Extract provided ::
____________________

The buildings are usually square and have very thick stone walls, constructed without mortar. The thickness strengthens the structure and also helps regulate the internal temperature. The roof is actually a dome, as you can see when you enter one of the buildings, but is almost invariably built up on top into a cone shape, topped with a spire. There is generally a central room, with additional living spaces in arched alcoves. Residential trulli are smartly whitewashed, and their roofs are often decorated with fanciful painted symbols supposed to have religious or superstitious significance. The fanciness of the spire decoration was something of a status symbol: it showed the builders' skill and thus the spending power of the owners. Frequently the houses consist of more than one trullo roof: they are more like trullo complexes crowned with several roof-cones.
Things to see in Alberobello
The principal tourist activity in Alberobello is wandering around looking at trulli. There are also a handful of small museums and plenty of opportunities for buying kitsch souvenirs and tasting local products.
The centre of Alberobello is mostly composed of typical small-town Italian streets and buildings, with a few trulli interspersed among the buildings in a surreal fashion. Some older back streets are lined chiefly with residential trulli. The most picturesque parts of Alberobello, though, and the strangest, are the two areas composed almost entirely of trulli; over a thousand of them. Here the little white pointy-topped dwellings are clustered together like a hobbit town.

____________________

Records provided ::

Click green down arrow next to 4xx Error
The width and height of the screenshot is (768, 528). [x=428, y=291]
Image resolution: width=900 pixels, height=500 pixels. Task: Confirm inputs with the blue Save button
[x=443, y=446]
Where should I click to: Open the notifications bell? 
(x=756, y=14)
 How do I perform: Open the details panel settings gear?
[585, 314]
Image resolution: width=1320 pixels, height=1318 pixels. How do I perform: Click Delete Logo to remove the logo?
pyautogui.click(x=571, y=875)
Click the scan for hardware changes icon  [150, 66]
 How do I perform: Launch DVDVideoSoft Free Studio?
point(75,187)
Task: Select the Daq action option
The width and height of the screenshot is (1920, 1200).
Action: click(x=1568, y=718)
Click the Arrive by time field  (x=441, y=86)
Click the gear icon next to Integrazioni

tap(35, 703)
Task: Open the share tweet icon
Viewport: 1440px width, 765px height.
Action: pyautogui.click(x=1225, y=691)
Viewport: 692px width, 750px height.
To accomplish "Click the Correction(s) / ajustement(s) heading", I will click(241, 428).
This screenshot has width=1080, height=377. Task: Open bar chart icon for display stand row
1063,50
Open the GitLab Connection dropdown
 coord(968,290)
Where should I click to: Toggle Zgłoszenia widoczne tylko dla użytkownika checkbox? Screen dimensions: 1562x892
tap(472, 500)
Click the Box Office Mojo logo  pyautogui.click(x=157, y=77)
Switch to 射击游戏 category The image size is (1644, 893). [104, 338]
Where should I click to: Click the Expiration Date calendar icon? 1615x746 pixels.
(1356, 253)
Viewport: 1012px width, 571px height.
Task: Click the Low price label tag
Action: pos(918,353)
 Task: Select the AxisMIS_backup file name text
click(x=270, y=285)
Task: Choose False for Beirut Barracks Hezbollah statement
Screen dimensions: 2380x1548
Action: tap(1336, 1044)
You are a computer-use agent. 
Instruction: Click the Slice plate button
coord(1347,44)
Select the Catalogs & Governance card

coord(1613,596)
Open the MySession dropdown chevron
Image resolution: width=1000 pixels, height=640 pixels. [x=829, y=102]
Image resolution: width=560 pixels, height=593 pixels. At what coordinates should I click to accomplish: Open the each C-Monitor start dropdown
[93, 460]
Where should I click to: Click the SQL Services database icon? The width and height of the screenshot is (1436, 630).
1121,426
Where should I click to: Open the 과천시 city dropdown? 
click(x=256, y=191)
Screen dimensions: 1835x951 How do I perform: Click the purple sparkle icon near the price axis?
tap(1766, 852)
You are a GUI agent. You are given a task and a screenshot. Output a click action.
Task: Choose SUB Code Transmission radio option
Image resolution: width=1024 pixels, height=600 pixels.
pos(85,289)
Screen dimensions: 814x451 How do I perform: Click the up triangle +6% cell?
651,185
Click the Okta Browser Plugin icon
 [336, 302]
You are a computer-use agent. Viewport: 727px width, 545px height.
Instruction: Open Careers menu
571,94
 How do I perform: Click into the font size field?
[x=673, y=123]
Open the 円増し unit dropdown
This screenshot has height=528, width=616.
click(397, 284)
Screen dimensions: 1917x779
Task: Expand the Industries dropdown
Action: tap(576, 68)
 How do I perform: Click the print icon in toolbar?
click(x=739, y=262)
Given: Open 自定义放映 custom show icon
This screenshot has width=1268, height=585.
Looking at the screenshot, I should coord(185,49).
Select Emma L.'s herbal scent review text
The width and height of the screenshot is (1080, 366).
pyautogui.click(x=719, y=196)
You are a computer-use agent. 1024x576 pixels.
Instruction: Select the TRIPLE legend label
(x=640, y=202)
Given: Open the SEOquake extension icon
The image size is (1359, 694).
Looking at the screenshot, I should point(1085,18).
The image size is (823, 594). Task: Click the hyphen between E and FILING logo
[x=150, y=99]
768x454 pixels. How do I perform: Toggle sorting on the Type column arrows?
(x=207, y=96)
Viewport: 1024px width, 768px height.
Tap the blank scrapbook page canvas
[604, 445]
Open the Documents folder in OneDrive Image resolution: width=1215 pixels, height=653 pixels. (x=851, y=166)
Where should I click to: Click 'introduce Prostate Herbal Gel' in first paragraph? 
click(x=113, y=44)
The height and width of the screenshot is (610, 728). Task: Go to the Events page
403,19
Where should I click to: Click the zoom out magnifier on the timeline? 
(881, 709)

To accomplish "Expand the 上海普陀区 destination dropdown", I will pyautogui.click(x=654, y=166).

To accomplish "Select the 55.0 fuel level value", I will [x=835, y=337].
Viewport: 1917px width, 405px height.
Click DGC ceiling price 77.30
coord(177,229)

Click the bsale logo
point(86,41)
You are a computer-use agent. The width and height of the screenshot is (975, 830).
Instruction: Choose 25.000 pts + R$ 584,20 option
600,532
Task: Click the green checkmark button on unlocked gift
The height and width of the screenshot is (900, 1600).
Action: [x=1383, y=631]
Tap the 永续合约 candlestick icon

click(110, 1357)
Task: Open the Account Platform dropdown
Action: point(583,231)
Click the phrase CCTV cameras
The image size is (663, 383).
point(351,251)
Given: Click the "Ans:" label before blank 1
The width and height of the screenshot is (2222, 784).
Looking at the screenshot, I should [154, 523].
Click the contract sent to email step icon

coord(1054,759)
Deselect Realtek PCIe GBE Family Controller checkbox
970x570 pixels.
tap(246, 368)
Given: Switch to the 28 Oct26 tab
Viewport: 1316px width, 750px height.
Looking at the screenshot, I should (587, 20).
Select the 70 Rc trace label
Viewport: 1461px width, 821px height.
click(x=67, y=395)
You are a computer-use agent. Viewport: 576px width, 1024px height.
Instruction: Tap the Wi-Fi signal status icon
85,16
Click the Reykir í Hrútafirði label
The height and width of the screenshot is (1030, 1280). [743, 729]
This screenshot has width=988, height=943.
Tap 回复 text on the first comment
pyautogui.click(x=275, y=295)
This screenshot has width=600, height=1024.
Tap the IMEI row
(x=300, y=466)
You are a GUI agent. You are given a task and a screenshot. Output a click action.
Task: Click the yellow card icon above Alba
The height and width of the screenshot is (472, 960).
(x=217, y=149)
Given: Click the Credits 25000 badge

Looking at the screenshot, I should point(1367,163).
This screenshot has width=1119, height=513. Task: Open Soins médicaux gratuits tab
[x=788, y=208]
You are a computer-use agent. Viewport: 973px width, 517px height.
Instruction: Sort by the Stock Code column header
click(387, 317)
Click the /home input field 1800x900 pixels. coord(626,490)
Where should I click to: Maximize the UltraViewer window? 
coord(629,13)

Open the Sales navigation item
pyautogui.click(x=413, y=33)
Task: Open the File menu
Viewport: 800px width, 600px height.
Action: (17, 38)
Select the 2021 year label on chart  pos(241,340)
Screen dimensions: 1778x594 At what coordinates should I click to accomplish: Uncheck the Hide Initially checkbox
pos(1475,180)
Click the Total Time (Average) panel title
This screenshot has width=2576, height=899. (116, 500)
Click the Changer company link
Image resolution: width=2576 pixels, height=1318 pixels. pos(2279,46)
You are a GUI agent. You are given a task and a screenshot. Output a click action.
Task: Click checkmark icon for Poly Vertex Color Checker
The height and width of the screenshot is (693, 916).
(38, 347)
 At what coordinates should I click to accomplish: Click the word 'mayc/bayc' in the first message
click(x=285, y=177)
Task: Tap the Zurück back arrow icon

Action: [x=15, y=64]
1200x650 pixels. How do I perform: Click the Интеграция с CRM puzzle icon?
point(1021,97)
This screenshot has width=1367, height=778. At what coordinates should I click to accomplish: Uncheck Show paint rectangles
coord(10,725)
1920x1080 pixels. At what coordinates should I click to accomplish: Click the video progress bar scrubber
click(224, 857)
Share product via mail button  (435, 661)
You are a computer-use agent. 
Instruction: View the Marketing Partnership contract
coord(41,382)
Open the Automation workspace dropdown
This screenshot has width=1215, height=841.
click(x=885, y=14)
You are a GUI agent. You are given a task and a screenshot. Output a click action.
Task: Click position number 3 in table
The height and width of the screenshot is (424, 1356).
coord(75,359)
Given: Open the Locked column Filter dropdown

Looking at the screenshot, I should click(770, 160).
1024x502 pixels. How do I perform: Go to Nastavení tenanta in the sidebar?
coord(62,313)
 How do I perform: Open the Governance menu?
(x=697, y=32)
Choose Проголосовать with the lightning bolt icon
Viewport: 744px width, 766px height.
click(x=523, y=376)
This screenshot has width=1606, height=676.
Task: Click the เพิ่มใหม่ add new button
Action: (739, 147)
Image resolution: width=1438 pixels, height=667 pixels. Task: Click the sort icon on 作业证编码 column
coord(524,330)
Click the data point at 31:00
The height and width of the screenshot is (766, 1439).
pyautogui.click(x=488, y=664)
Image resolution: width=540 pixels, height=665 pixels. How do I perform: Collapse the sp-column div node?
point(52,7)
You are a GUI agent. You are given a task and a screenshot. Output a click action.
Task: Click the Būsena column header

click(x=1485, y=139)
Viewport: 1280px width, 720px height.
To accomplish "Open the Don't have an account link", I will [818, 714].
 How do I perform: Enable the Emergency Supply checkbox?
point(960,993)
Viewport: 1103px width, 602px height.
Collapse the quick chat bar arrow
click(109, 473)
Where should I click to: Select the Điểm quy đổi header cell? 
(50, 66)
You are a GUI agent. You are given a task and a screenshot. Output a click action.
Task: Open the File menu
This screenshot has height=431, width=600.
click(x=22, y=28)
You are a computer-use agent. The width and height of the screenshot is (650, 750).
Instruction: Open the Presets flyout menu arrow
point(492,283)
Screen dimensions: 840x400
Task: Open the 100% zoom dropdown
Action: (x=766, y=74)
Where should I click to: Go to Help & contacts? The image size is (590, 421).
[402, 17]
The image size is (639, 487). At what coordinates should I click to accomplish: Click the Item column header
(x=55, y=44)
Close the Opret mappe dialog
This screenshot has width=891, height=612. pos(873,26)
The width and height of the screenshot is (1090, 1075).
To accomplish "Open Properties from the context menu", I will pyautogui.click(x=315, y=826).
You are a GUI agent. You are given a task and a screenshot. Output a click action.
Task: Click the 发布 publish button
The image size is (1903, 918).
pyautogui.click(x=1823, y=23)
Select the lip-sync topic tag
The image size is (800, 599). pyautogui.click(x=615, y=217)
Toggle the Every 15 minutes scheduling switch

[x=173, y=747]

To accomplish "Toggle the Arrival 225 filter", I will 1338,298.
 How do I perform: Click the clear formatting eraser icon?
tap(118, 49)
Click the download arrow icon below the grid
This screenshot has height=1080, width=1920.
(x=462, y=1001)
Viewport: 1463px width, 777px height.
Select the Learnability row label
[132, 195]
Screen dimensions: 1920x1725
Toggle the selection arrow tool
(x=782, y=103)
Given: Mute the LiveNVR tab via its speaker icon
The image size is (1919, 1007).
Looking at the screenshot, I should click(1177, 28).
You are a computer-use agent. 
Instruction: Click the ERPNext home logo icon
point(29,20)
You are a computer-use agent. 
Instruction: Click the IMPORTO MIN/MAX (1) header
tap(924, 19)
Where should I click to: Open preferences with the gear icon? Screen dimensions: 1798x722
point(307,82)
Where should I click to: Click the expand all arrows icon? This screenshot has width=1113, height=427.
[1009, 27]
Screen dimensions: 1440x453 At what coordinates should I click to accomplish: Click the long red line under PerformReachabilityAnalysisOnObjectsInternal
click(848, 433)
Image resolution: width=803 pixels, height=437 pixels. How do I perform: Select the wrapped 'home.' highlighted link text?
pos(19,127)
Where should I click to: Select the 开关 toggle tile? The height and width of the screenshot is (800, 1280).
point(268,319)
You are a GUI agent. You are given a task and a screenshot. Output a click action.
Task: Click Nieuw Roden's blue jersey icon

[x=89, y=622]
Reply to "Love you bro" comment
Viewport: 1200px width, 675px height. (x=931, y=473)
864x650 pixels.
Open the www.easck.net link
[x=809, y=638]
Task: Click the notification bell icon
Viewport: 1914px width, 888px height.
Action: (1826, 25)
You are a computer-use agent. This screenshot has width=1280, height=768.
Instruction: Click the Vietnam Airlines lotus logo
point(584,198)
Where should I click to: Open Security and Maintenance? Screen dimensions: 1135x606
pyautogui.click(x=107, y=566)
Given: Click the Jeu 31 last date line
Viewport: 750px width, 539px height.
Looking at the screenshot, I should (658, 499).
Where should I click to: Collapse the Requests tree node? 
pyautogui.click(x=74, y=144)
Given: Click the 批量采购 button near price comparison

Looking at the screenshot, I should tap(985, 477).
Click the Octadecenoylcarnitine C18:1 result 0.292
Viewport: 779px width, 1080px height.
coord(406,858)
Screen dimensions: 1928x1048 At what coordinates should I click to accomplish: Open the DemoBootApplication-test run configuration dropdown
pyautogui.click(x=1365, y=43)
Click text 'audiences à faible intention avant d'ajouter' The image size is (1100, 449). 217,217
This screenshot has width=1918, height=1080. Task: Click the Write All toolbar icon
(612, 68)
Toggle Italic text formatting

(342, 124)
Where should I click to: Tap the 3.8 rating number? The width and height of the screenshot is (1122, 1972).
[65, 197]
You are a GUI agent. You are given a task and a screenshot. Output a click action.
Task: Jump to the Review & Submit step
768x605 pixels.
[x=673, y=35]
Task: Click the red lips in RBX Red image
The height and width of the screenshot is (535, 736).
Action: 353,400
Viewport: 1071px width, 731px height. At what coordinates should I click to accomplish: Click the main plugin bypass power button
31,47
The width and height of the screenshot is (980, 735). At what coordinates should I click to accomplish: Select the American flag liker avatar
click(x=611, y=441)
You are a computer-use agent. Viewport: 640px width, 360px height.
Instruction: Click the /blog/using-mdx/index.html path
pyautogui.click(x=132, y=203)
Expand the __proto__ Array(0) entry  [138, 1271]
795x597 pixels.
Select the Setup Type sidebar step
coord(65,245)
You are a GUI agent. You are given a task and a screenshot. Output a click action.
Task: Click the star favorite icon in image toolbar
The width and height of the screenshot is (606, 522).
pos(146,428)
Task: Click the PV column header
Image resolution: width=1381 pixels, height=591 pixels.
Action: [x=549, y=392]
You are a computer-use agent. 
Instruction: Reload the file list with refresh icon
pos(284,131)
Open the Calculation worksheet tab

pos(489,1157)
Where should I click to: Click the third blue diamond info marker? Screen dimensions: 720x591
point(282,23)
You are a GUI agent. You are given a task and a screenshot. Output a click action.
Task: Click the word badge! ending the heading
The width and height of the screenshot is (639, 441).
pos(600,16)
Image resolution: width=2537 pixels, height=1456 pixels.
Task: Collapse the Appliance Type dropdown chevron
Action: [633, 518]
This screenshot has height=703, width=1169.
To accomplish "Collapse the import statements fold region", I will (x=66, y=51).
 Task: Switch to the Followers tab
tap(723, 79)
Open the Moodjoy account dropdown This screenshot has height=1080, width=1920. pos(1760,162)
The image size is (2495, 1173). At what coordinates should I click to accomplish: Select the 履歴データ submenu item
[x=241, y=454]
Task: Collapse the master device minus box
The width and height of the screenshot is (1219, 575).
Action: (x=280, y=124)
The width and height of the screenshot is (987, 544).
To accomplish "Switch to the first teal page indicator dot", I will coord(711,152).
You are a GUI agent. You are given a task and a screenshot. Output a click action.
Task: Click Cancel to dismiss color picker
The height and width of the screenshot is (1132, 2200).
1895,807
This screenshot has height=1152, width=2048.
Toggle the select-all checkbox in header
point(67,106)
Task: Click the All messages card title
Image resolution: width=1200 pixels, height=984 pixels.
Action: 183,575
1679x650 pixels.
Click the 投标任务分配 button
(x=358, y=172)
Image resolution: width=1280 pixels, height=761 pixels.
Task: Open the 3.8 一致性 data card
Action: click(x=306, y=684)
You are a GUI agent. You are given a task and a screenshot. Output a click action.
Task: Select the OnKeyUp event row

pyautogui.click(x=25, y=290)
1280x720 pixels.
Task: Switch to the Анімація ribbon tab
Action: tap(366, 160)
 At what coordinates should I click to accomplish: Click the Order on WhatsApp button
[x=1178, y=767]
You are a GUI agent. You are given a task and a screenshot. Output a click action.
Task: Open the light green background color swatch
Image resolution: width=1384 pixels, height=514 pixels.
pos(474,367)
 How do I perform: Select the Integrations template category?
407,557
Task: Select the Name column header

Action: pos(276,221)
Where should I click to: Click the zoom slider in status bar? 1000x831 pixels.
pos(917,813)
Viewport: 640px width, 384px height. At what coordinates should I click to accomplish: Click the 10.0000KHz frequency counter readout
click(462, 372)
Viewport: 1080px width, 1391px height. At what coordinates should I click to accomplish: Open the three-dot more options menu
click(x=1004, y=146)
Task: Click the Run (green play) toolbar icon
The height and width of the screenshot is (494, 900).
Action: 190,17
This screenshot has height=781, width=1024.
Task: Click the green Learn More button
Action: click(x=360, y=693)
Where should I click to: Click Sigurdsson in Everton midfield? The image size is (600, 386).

____________________

Required tasks ::
A. Repeat the stretch of the trulli passage from "The buildings are" through "with several roof-cones.", swapping "spire" for "steeple".
B. In the passage on Alberobello's trulli, how many trulli make up the two areas built almost entirely of them?
C. Pick up the passage on Alberobello's trulli after its last sentence and keep writing.

The results ::
A.
The buildings are usually square and have very thick stone walls, constructed without mortar. The thickness strengthens the structure and also helps regulate the internal temperature. The roof is actually a dome, as you can see when you enter one of the buildings, but is almost invariably built up on top into a cone shape, topped with a steeple. There is generally a central room, with additional living spaces in arched alcoves. Residential trulli are smartly whitewashed, and their roofs are often decorated with fanciful painted symbols supposed to have religious or superstitious significance. The fanciness of the steeple decoration was something of a status symbol: it showed the builders' skill and thus the spending power of the owners. Frequently the houses consist of more than one trullo roof: they are more like trullo complexes crowned with several roof-cones.

B. Over a thousand.

C.
No one is exactly sure when the first trullo was erected, but it's thought that some date back to the mid 14th century. There's also a lot of discussion about why they were first built - some sources say they were originally used as storehouses and field shelters, others say they were permanent homes of small-time landowners or labourers. One of the most interesting theories is that they were an elaborate form of tax evasion - landowners didn't want the authorities to know Alberobello existed because they'd have to pay taxes. When the authorities did investigate, the key stonework was removed and the locals hotfooted it to the country. The huts took six months to rebuild and this mad system continued for around 300 years until Alberobello was made an official village (now, it's considered a small town). Today, the site houses 1,500 of these tiny fairytale-like huts, which house hotels, private residences, restaurants and bars.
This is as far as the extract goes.